Gather every line below where "computer" appears.

- _Source data_
————————

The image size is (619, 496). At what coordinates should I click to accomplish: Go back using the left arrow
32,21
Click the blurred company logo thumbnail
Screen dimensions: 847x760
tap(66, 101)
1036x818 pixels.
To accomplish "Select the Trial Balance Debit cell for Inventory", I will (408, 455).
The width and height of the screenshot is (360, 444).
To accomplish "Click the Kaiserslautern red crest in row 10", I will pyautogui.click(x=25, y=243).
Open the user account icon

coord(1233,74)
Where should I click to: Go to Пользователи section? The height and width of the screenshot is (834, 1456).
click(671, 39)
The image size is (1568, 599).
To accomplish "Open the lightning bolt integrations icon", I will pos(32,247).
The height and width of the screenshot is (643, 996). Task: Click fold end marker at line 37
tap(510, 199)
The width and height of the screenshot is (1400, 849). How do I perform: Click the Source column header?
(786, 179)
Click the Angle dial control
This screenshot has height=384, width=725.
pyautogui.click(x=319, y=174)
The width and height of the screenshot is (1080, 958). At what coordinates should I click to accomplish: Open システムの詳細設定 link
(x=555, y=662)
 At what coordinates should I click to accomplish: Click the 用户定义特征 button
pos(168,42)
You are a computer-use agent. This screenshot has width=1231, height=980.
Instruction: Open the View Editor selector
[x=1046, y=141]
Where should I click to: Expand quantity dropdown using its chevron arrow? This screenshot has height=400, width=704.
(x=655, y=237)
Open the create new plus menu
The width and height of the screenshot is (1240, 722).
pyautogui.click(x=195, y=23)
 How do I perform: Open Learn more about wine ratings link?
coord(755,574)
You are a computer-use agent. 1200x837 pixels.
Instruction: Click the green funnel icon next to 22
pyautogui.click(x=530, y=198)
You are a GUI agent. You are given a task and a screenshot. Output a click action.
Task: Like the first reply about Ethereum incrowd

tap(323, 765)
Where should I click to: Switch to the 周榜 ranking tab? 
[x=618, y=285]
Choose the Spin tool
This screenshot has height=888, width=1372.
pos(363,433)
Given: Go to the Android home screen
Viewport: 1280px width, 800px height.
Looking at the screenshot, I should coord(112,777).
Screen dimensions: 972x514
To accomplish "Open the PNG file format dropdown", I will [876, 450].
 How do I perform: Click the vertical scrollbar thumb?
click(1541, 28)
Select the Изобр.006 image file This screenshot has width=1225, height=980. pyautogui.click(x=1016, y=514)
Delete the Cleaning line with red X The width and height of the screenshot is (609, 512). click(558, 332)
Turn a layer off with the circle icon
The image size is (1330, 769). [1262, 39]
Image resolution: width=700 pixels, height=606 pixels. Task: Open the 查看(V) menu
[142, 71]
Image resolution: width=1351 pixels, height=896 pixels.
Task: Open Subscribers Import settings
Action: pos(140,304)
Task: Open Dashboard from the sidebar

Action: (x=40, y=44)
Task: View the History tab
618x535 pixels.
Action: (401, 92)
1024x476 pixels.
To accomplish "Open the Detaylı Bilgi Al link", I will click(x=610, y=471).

————————

- _Your response_
You are a computer-use agent. This screenshot has width=1231, height=980.
You are a computer-use agent. 1200x837 pixels.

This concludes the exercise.